# Instructions for the task:
From the first line to the last, give the records again exactly.
----
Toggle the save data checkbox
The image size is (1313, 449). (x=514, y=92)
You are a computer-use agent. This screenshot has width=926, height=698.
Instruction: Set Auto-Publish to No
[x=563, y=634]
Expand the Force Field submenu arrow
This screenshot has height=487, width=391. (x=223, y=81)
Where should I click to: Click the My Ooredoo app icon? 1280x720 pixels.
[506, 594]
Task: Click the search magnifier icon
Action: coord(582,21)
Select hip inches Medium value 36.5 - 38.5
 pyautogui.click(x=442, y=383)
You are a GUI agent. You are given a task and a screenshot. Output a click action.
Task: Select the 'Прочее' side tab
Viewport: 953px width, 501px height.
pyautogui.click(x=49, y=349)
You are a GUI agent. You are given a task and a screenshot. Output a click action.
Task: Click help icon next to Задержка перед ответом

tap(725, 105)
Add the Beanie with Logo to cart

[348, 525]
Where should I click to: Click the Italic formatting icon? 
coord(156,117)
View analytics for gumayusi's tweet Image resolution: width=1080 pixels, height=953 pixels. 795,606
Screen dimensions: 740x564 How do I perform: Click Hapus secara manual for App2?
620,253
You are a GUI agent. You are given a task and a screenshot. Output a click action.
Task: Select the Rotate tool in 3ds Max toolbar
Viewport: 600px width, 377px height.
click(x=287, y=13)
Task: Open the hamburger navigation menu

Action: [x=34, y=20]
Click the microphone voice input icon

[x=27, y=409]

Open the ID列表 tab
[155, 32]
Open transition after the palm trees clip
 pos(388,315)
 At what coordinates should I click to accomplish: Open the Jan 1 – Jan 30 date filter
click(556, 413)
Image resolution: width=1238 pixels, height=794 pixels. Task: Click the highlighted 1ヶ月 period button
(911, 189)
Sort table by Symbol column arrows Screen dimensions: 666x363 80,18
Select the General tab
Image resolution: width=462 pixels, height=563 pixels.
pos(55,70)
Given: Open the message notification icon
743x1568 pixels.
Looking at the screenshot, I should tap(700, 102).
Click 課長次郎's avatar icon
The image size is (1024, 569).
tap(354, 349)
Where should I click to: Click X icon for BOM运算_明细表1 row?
----
# Task solution:
Toggle the save data checkbox
The image size is (1313, 449). (x=514, y=92)
You are a computer-use agent. This screenshot has width=926, height=698.
Instruction: Set Auto-Publish to No
[x=563, y=634]
Expand the Force Field submenu arrow
This screenshot has height=487, width=391. (x=223, y=81)
Where should I click to: Click the My Ooredoo app icon? 1280x720 pixels.
[506, 594]
Task: Click the search magnifier icon
Action: coord(582,21)
Select hip inches Medium value 36.5 - 38.5
 pyautogui.click(x=442, y=383)
You are a GUI agent. You are given a task and a screenshot. Output a click action.
Task: Select the 'Прочее' side tab
Viewport: 953px width, 501px height.
pyautogui.click(x=49, y=349)
You are a GUI agent. You are given a task and a screenshot. Output a click action.
Task: Click help icon next to Задержка перед ответом

tap(725, 105)
Add the Beanie with Logo to cart

[348, 525]
Where should I click to: Click the Italic formatting icon? 
coord(156,117)
View analytics for gumayusi's tweet Image resolution: width=1080 pixels, height=953 pixels. 795,606
Screen dimensions: 740x564 How do I perform: Click Hapus secara manual for App2?
620,253
You are a GUI agent. You are given a task and a screenshot. Output a click action.
Task: Select the Rotate tool in 3ds Max toolbar
Viewport: 600px width, 377px height.
click(x=287, y=13)
Task: Open the hamburger navigation menu

Action: [x=34, y=20]
Click the microphone voice input icon

[x=27, y=409]

Open the ID列表 tab
[155, 32]
Open transition after the palm trees clip
 pos(388,315)
 At what coordinates should I click to accomplish: Open the Jan 1 – Jan 30 date filter
click(556, 413)
Image resolution: width=1238 pixels, height=794 pixels. Task: Click the highlighted 1ヶ月 period button
(911, 189)
Sort table by Symbol column arrows Screen dimensions: 666x363 80,18
Select the General tab
Image resolution: width=462 pixels, height=563 pixels.
pos(55,70)
Given: Open the message notification icon
743x1568 pixels.
Looking at the screenshot, I should tap(700, 102).
Click 課長次郎's avatar icon
The image size is (1024, 569).
tap(354, 349)
Where should I click to: Click X icon for BOM运算_明细表1 row?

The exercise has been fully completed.